548 F2d 1085 United States v. Negron
548 F.2d 1085
UNITED STATES of America, Appellee,
Jacinto NEGRON, Defendant-Appellant.
No. 515, Docket 76-1378.
United States Court of Appeals,
Argued Dec. 8, 1976.
Decided Jan. 6, 1977.
Sheila Ginsberg, New York City (William J. Gallagher and The Legal Aid Society, New York City, of counsel), for defendant-appellant.
Richard Appleby, Asst. U. S. Atty., Brooklyn, N. Y. (David G. Trager, U. S. Atty., E. D. N. Y., and Alvin A. Schall, Asst. U. S. Atty., Brooklyn, N. Y., of counsel), for appellee.
Before MEDINA, OAKES and GURFEIN, Circuit Judges.
Jacinto Negron appeals from the denial by the Eastern District of New York (Costantino, J.) of his motion under F.R.Crim.P. 35 to vacate as illegally imposed a sentence of ten years imprisonment and a 15-year special parole term, with the special condition that Negron be deported to Colombia, South America, upon completion of the jail sentence. The sentence was imposed after Negron pleaded guilty to the charge of distributing approximately a kilogram of cocaine in violation of 21 U.S.C. § 841(a)(1).
Appellant Negron, together with five others, was charged in a three-count indictment with conspiracy to distribute, possession with intent to distribute, and the actual distribution, of cocaine. On September 3, 1975, appellant pleaded guilty to the last charge. At that time, Judge Costantino advised Negron, age 23, of the possibility of his being sentenced under the Youth Corrections Act, 18 U.S.C. § 5005 et seq., and also explained to him the ramifications of Youth Corrections Act treatment.
On October 24, 1975 Negron appeared before the court for sentencing. His retained counsel acknowledged that Negron had one prior New York state conviction in 1972, but attempted to minimize Negron's role in the cocaine conspiracy, calling him a "carrier for the principals." On allocution to the court, Negron said only: "The only thing I want to do is to release the innocent ones and since we are guilty we might as well do whatever the Court desires." Judge Costantino thereupon passed judgment on appellant.
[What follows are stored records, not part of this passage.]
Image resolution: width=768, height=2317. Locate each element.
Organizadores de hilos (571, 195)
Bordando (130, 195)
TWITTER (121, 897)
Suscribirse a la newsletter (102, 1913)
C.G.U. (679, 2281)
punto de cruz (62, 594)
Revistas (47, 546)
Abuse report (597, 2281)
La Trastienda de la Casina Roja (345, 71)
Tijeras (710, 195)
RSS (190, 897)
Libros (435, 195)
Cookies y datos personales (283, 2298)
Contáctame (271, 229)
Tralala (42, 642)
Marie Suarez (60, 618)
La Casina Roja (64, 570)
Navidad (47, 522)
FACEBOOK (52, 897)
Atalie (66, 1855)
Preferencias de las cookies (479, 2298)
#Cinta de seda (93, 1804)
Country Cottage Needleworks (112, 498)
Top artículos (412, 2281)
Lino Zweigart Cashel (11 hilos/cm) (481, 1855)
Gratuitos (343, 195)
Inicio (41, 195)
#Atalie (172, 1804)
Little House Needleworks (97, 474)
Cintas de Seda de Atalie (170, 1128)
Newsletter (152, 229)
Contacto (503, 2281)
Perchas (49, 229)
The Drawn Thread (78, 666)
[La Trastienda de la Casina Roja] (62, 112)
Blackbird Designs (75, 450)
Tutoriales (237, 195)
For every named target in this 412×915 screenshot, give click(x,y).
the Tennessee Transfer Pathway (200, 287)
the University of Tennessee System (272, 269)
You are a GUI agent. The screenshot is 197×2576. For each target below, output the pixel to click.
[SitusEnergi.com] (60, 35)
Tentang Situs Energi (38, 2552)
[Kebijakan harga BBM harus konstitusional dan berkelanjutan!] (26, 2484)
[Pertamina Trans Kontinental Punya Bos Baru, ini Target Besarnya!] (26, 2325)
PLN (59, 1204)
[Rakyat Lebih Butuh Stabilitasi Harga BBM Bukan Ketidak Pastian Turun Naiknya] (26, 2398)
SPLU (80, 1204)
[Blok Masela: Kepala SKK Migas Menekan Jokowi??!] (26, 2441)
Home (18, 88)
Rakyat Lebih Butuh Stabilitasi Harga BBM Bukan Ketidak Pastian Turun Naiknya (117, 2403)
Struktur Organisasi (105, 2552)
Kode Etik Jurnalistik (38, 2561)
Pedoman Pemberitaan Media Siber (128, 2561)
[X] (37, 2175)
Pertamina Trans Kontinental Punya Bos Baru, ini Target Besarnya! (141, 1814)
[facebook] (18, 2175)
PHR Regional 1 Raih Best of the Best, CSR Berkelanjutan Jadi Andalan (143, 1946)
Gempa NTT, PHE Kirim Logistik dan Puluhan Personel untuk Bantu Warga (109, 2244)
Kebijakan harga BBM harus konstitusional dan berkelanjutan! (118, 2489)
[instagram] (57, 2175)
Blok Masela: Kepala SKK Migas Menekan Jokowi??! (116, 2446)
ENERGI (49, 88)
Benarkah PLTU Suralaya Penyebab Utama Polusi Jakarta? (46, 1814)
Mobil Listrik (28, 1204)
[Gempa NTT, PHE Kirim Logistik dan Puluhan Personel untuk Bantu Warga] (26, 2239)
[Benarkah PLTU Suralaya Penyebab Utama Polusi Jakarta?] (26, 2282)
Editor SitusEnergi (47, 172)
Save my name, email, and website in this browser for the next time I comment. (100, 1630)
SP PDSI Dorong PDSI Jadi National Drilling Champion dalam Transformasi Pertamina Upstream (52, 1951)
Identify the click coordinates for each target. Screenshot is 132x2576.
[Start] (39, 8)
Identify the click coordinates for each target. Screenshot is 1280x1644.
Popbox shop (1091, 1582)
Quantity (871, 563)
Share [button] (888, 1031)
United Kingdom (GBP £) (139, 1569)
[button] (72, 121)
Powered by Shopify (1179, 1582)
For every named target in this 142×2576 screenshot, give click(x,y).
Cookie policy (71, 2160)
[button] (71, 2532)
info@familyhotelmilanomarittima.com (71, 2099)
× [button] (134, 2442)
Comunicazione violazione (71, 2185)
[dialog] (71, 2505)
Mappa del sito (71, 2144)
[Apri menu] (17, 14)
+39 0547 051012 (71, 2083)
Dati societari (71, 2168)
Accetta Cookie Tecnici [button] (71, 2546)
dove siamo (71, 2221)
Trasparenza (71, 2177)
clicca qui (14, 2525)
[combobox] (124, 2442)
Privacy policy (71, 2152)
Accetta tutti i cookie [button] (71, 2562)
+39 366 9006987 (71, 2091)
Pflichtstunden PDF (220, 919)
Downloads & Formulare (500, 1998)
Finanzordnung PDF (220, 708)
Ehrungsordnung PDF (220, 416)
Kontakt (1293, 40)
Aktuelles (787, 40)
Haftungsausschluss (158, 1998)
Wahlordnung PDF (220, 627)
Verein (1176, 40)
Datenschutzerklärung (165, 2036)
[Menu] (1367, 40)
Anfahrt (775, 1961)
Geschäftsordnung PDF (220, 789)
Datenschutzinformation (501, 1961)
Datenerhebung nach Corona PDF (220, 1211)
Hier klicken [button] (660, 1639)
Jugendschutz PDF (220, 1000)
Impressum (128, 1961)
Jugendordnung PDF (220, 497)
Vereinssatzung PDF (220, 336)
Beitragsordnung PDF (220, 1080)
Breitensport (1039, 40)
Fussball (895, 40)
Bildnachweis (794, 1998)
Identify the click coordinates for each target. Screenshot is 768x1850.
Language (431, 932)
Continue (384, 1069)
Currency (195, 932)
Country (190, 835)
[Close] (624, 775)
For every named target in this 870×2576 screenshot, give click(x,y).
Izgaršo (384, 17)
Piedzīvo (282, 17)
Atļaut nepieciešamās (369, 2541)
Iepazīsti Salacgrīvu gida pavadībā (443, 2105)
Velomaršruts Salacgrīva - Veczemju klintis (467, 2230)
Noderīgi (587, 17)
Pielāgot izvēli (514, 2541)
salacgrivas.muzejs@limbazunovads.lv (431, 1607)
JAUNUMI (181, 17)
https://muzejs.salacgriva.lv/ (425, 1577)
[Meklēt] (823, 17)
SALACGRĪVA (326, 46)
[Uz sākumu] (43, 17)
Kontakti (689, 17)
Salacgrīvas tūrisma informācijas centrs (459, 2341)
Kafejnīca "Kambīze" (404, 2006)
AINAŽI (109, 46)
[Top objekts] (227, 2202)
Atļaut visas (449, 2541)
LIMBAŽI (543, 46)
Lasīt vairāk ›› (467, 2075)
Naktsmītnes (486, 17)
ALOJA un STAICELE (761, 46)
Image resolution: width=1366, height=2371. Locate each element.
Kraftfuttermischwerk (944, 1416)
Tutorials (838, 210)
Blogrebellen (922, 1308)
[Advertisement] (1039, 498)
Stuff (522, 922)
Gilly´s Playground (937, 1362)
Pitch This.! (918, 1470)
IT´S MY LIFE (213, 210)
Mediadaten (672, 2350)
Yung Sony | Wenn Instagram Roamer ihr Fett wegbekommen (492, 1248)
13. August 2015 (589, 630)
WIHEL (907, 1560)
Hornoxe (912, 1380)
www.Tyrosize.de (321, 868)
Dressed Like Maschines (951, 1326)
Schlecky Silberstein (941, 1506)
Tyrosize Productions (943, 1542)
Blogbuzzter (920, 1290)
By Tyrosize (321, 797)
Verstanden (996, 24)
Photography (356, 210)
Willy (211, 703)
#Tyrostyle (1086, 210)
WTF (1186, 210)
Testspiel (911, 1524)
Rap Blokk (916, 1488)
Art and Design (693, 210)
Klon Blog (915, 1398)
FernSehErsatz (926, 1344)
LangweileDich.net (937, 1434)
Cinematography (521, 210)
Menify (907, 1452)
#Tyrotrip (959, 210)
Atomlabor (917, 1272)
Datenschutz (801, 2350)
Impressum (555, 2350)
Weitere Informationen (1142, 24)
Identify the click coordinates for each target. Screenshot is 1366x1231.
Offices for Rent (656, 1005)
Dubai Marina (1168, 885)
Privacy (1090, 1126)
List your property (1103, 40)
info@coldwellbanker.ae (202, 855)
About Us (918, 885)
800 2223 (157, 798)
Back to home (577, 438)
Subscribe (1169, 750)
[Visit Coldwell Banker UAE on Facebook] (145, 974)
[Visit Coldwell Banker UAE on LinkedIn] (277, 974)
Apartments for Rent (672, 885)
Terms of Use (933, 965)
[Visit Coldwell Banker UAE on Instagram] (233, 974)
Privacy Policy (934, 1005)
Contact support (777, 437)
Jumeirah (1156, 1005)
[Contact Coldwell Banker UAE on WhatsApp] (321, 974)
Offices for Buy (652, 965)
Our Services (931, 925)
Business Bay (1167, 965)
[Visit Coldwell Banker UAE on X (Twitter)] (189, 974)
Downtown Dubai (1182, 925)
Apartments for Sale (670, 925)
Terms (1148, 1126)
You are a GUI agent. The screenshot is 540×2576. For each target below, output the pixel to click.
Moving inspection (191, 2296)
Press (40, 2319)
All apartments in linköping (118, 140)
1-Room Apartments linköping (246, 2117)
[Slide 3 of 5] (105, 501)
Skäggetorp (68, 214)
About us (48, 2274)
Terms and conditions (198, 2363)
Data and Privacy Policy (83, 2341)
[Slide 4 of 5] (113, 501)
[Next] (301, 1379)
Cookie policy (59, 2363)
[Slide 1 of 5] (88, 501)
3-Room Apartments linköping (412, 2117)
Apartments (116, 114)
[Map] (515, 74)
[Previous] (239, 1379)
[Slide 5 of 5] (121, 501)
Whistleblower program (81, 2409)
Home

The prosecutor then reminded the court that Negron claimed to be 23 years old and therefore eligible for Young Adult Offender treatment under 18 U.S.C. § 4209 (now § 4216).1 See United States v. Torun, 2 Cir., 537 F.2d 661, 663, n.4. Judge Costantino responded that "in view of (Negron's) involvement in the matter before the Court and the particular part that he took in that involvement, the Court denies him Y.C.A. treatment."
Appellant's sole argument is that Judge Costantino denied Young Adult Offender treatment without a proper exercise of his discretion. He concedes that the judge was aware of appellant's eligibility therefor. Appellant contends, however, that he was denied Y.C.A. treatment only because of his participation in a cocaine transaction. He argues that, therefore, the judge failed to use his discretion in denying Y.C.A. treatment.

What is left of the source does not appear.